Holy joy is an altogether different experience. If your joy is found in the thing that cannot be taken away from you, you can have joy in every circumstance you encounter this Christmas season. Let’s say you are stuck in the airport for seventy-two hours while your dream vacations melts away. That is definitely not a joyful thought. You are hungry, tired, broke, disappointed beyond measure. You can experience holy joy. This comes from making the object of your joy the reality that no matter how this situation plays out, you will be stretched and drawn closer to God through your prayers and hopes for the resolution you want and acceptance that His way has to be better even when you can’t see it. It is totally possible to find joy in hardships.

Paul’s most joyful letter to the church in Philippi was written from his prison cell—now that has got to be worse than missing days on your dream vacation and being stuck in the airport for 72 hours. I’m sure that Paul, being human, had a few tears and laments about his situation from time to time. Those releases led him to joy as he surrendered to whatever God had prepared for him. Holy joy cannot be created by human effort. It is the total surrender of trust and peace that God knows what He is doing and feeling blessed for what you have.

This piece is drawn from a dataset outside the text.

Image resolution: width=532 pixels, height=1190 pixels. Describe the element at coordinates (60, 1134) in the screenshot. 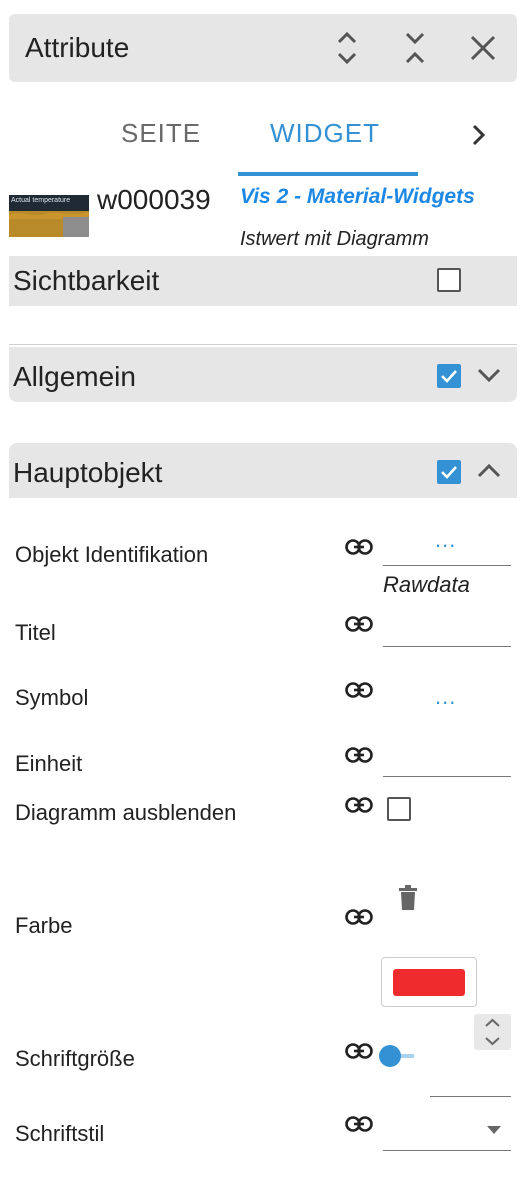

I see `label-schriftstil: Schriftstil` at that location.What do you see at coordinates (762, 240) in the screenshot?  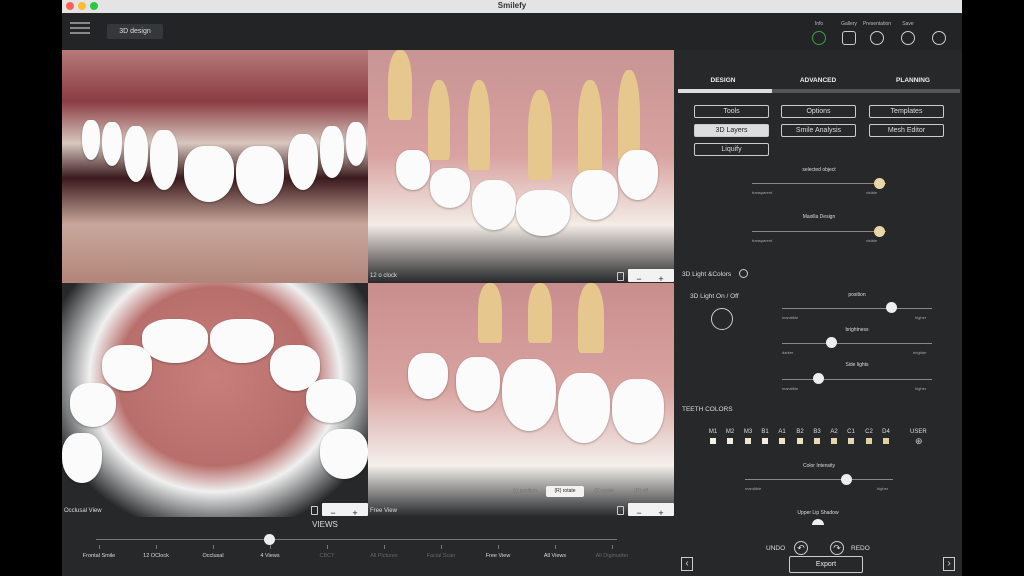 I see `layer-min-label: transparent` at bounding box center [762, 240].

Sometimes it is hard to see the goodness you have been given when you feel like a prisoner in an airport. In fact, stopping to realize how much worse your situation could be is helpful toward moving into holy joy. When you feel like a prisoner, think about the innocent people who are literally prisoners, like Paul. Realize that your situation isn’t as bad as it could be. Think about your fellow disappointed passengers and how some of them are dealing with health issues you are not, or others have a fear of flying which is being prolonged through the delay.

The birth of Christmas was full of joy. It was holy joy. There were tired pilgrims who were met with overcrowded accommodations forcing them to seek shelter in a cave used for animals. What joy they discovered when they could make the feeding trough—the manger—a cradle for their baby. The joy was shared when some dirty shepherds burst into their private place with tales of angels and directions and good news for all men. They found unexpected joy in the old faces of Simeon and Anna when they were privileged to see their Savior, for whom they prayed, as a baby. They likely felt joy when they realized the generous gifts they were given in Bethlehem by the Wise Men were exactly what they needed to sojourn in Egypt for the years they needed to be away until Herod the Great died.

Holy joy filled the Christmas scene most vividly in the transformation of the shepherds. Luke 2:20 describes them:

“The shepherds returned, glorifying and praising God for all the things they had heard and seen, which were just as they had been told.”